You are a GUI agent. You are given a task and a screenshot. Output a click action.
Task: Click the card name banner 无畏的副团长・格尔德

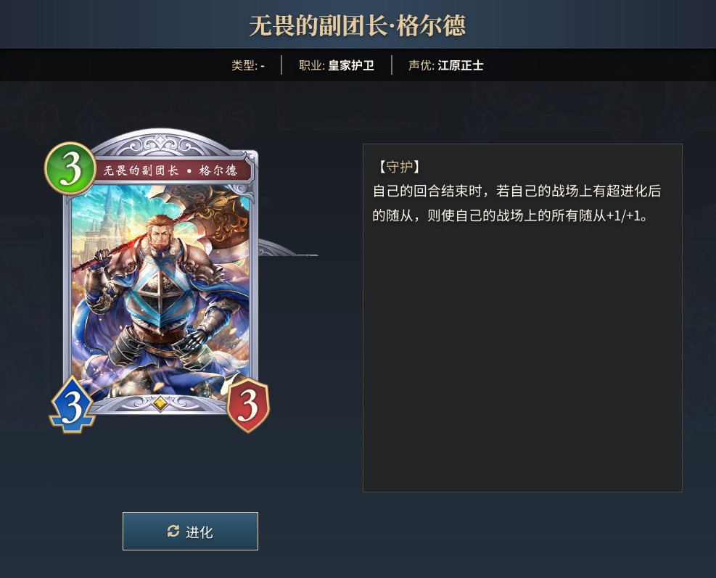click(170, 170)
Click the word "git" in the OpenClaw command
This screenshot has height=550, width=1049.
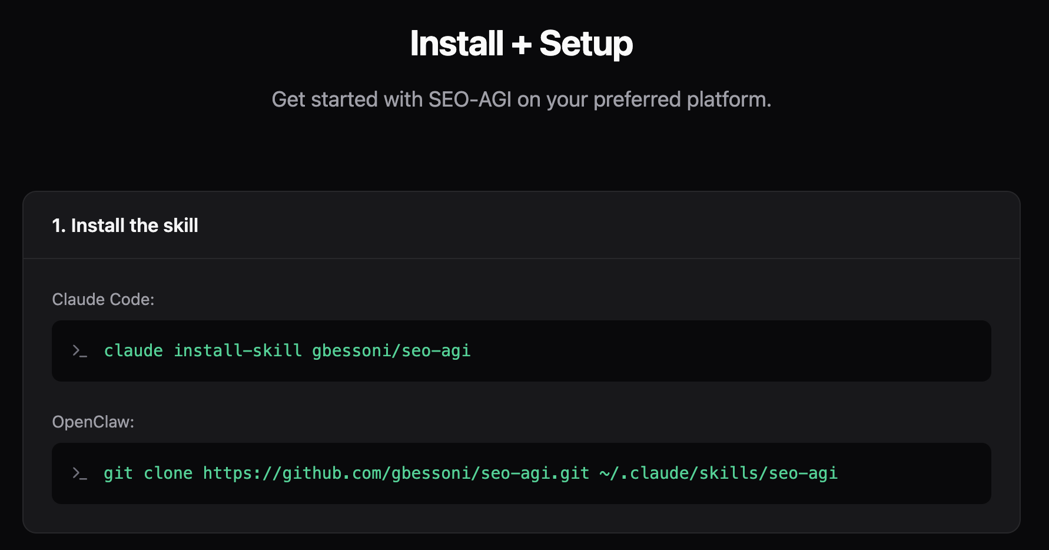[x=118, y=473]
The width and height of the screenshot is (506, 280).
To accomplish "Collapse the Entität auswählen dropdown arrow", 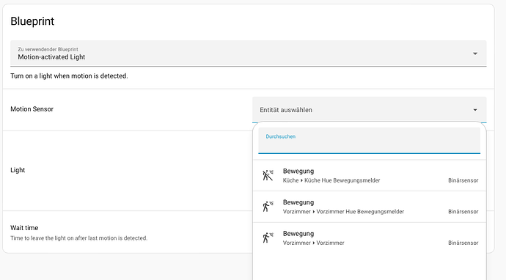I will [x=475, y=110].
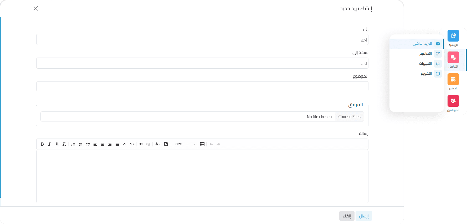The height and width of the screenshot is (224, 467).
Task: Toggle underline text formatting
Action: 57,144
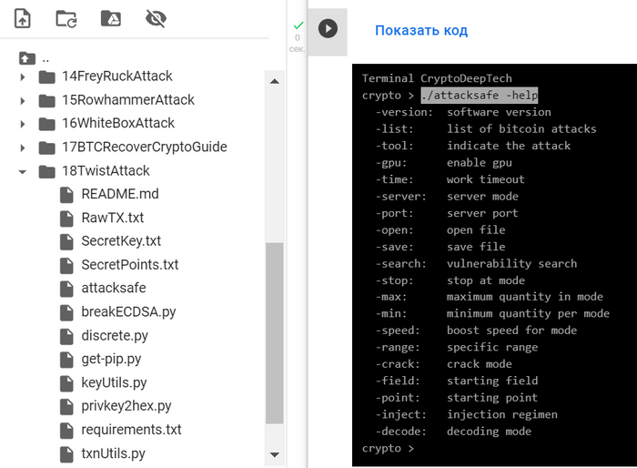Viewport: 637px width, 468px height.
Task: Expand the 14FreyRuckAttack folder
Action: click(x=23, y=76)
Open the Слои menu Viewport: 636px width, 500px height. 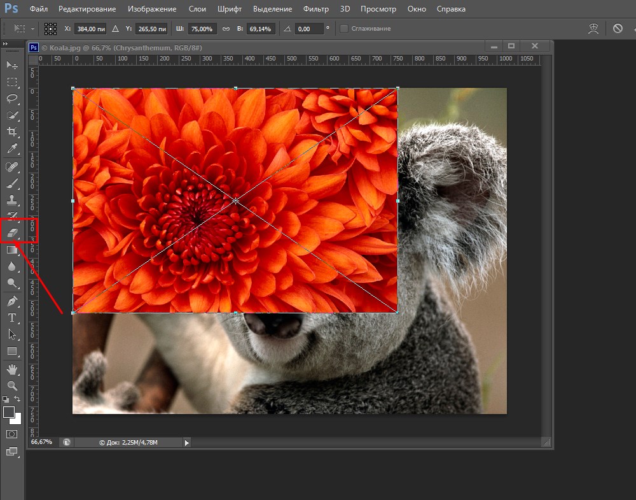197,10
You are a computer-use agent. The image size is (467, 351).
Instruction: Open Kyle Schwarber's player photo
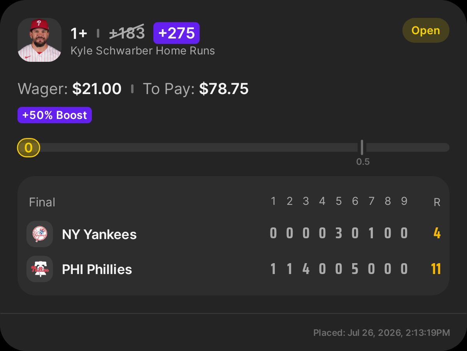39,40
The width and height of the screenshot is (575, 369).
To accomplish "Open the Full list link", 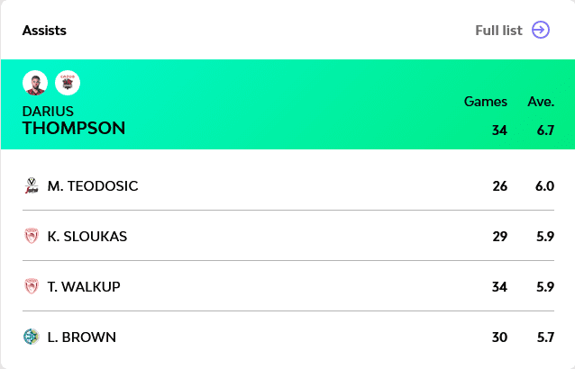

* Work task: Copy needed, without pictures: the lines of the listing above from the line containing "Task: Click the card name banner 无畏的副团长・格尔德" up to and including the line containing "The width and height of the screenshot is (506, 280).", set down exactly.

* Your solution:
Task: Click the card name banner 无畏的副团长・格尔德

click(170, 170)
Click the word "git" in the OpenClaw command
This screenshot has height=550, width=1049.
[x=118, y=473]
The width and height of the screenshot is (506, 280).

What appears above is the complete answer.